Arquidiocese de Passo Fundo faz pronunciamento sobre prisão de padre

Elizeu Moreira foi detido como suspeito de prática de roubos em compromissados ​​de Passo Fundo

A Arquidiocese de Passo Fundo se manifestou oficialmente, na tarde desta quarta-feira, 03 / 03, sobre o fato envolvendo o padre Elizeu Moreira, preso pela polícia passofundense após ser apontado como responsável por pelo menos três roubos, praticados em comprometidos comerciais de Passo Fundo. O religioso foi preso no final da tarde desta terça-feira, 02 / 03, pela Brigada Militar conhecimento, depois que a sala de tomar posse dos crimes em dois mercados e em uma farmácia. Como informaram informar que o assaltante estava trajando uma camiseta azul e um boné vermelho e que conduzia uma Hyundai IX 35. Ele foi localizado durante as buscas e abordado na Rua Independência. Na ocasião, foi identificado que o veículo pertence à Arquidiocese de Passo Fundo.

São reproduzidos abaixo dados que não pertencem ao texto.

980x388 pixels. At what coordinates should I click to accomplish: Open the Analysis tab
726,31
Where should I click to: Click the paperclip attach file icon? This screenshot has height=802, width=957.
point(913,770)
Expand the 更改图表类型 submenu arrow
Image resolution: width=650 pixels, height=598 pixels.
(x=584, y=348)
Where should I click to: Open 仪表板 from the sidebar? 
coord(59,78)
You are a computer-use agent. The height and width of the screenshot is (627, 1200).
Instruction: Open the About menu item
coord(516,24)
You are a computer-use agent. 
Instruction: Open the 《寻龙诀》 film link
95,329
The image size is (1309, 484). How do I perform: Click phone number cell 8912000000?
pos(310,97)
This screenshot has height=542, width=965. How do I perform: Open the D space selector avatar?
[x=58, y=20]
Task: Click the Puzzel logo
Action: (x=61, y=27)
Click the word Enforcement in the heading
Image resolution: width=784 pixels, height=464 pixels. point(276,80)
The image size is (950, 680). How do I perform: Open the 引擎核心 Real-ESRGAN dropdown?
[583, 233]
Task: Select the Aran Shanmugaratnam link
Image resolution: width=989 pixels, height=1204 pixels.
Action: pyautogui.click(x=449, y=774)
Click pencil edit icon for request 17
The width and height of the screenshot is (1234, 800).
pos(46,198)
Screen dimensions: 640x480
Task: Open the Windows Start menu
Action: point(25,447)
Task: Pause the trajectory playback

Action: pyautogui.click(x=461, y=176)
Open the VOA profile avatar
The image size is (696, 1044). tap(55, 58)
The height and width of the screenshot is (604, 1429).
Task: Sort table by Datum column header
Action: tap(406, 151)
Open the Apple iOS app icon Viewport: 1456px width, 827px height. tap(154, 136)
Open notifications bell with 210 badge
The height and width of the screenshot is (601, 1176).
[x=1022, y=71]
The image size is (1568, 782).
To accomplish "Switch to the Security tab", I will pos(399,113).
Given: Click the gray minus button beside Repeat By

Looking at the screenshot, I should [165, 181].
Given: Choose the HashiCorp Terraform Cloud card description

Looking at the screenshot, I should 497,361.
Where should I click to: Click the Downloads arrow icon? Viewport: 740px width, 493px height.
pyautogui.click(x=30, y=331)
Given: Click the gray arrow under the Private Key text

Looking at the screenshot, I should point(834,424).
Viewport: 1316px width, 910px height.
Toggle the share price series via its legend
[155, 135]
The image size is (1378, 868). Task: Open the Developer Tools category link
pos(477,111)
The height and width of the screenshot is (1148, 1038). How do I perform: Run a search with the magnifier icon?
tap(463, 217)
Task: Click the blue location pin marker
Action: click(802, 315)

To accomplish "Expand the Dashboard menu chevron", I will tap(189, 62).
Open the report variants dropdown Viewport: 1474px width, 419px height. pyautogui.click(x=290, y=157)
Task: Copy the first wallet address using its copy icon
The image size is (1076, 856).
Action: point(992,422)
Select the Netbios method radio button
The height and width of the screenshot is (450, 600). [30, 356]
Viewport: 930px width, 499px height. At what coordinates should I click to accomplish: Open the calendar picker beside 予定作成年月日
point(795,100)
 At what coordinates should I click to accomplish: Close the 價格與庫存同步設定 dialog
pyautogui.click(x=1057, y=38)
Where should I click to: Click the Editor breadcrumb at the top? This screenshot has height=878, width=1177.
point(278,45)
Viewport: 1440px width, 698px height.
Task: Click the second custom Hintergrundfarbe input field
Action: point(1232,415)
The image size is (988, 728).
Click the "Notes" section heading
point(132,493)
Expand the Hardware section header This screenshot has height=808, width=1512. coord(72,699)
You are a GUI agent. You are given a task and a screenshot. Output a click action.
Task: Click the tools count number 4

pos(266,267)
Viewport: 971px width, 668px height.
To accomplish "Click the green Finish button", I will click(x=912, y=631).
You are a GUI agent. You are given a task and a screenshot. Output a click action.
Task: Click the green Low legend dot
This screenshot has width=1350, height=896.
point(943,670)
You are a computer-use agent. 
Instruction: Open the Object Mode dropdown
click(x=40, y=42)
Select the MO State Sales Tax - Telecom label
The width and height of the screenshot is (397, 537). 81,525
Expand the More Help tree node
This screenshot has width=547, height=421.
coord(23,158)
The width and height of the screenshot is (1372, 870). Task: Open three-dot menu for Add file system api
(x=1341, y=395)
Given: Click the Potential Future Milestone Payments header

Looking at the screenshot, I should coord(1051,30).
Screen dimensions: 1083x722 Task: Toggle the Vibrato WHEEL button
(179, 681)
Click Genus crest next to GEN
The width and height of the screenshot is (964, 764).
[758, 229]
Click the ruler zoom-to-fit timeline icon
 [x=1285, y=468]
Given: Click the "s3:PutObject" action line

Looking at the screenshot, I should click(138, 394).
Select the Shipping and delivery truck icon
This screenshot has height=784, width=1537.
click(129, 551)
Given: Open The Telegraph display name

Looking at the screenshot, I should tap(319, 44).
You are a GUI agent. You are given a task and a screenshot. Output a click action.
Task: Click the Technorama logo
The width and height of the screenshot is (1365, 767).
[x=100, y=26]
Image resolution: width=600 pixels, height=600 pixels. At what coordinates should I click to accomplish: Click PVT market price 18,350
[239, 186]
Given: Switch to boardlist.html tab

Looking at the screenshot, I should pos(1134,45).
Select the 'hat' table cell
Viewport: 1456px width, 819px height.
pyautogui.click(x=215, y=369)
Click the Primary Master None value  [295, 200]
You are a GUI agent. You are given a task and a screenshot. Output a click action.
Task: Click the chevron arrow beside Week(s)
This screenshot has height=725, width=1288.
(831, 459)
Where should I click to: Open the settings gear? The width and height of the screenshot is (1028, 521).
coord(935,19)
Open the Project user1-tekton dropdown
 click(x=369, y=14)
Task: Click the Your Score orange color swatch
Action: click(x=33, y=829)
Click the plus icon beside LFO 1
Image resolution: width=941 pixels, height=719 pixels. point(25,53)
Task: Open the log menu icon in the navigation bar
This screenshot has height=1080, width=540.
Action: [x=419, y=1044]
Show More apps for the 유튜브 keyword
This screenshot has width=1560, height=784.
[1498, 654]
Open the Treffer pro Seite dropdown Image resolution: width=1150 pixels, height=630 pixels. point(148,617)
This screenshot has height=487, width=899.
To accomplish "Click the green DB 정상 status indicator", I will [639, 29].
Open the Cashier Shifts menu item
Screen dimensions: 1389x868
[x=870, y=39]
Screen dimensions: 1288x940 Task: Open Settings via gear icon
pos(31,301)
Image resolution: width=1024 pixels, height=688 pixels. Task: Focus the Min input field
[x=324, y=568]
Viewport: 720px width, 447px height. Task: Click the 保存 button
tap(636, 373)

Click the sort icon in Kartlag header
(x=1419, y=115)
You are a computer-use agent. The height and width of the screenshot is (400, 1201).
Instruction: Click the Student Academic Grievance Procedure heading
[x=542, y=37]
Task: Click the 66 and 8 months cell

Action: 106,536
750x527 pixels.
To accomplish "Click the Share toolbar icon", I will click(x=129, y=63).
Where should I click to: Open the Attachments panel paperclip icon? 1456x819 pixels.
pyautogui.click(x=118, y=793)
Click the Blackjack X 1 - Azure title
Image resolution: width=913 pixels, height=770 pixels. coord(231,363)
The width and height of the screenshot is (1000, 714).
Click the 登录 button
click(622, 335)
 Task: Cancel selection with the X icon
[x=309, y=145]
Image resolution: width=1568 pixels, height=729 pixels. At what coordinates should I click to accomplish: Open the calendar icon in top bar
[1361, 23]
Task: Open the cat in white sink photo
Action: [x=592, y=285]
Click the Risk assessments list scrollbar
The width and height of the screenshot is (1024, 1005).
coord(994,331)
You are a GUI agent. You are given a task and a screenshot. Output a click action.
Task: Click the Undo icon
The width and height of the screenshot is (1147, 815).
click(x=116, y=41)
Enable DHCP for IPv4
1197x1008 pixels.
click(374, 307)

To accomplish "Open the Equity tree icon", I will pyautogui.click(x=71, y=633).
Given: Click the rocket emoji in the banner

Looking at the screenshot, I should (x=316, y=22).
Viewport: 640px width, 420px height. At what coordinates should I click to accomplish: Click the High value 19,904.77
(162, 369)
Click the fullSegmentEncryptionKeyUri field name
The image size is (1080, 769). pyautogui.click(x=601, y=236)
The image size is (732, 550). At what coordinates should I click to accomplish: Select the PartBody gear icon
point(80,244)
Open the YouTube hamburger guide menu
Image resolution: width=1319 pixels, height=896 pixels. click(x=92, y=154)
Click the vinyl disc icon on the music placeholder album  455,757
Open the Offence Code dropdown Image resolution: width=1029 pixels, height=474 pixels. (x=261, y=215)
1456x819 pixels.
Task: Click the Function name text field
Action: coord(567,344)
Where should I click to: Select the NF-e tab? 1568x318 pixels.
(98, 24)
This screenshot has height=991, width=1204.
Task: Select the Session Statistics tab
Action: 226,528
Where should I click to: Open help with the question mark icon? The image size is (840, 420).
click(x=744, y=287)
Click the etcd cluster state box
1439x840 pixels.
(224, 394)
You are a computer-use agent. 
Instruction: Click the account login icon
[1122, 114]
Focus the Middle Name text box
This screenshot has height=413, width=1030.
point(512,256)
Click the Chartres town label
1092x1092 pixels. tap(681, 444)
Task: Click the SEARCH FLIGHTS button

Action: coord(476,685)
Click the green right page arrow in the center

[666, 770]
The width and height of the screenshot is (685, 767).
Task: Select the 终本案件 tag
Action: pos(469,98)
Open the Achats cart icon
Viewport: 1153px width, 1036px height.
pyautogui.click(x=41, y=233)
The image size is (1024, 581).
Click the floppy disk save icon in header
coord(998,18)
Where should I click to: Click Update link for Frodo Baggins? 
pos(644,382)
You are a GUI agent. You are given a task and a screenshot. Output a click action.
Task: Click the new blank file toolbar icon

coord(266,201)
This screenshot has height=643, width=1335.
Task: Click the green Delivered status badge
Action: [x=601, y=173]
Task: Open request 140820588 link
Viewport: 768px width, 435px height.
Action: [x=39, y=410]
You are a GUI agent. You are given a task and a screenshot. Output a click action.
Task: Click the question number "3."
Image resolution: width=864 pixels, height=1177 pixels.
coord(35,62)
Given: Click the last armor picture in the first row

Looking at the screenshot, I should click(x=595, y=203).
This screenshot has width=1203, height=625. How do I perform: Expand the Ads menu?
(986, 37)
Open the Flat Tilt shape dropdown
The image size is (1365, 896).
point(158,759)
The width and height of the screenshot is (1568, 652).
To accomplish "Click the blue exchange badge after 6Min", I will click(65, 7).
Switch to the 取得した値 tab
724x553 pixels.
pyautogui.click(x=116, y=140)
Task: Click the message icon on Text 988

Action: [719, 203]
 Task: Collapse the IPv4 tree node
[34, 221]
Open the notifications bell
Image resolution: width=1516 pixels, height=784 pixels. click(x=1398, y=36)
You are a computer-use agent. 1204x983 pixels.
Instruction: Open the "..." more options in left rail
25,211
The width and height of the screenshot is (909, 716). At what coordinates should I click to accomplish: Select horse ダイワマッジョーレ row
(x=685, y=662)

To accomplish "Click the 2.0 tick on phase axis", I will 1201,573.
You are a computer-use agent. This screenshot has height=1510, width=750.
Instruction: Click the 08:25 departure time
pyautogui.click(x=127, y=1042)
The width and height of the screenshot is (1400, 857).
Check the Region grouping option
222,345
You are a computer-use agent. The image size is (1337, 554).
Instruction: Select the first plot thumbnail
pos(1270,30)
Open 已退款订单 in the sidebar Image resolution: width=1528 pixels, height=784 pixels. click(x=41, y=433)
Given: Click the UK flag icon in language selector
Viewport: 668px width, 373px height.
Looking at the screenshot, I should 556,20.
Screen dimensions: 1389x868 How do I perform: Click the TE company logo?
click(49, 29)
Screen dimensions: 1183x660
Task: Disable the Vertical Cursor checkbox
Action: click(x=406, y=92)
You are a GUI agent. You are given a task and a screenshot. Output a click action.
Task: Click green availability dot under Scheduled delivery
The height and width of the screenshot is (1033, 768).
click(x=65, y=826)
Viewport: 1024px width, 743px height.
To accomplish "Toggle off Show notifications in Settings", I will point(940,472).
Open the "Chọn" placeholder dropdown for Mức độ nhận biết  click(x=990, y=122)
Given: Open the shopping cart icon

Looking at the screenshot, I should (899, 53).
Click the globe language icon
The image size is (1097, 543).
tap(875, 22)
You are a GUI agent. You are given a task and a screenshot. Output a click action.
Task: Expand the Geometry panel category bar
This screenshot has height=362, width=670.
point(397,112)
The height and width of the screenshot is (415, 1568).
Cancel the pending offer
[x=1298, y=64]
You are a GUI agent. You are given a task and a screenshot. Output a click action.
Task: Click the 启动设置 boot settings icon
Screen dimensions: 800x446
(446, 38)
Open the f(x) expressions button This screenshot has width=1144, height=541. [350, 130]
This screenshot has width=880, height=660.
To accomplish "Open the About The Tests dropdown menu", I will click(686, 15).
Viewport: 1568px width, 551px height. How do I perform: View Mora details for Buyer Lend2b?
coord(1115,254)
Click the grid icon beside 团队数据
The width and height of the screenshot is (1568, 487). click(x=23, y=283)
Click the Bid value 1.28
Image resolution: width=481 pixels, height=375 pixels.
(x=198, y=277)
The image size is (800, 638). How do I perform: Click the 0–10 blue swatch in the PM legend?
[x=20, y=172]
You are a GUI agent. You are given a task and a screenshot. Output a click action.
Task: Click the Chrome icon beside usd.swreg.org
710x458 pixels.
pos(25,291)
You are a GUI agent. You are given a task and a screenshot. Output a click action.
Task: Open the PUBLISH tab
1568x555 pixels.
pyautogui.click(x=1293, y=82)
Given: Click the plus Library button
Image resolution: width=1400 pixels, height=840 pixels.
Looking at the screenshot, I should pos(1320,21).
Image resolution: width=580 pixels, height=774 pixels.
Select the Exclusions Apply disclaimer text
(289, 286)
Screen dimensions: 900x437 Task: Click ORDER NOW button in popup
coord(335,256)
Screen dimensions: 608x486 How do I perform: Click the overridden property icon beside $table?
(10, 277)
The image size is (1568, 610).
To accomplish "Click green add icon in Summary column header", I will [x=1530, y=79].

Em vídeo enviado pela assessoria de comunicação da Arquidiocese, Dom Rodolfo Luis Weber, arcebispo de Passo Fundo, revelou ter sido pego de surpresa com a prisão do padre Elizeu e disse entendre o sentimento de perplexidade com que a comunidade católica itálico o fato. Contou que o padre havia sido ordenado há cerca de um ano e meio e que exercia suas funções religiosas no município de Tapejara. De acordo com Dom Rodolfo, o religioso irá responder em duas esferas: um criminoso – nos trâmites normais da justiça – e da própria instituição. Enquanto os processos planejam, ele seguirá suspenso e não pode aplicar suas funções. Ainda de acordo com o arcebispo, o padre Eliseu terá reservado o seu direito à defesa, bem como a Arquidiocese estará à disposição das autoridades para colaborar com a elucidação dos fatos.

Os vídeos estão disponíveis nesta matéria.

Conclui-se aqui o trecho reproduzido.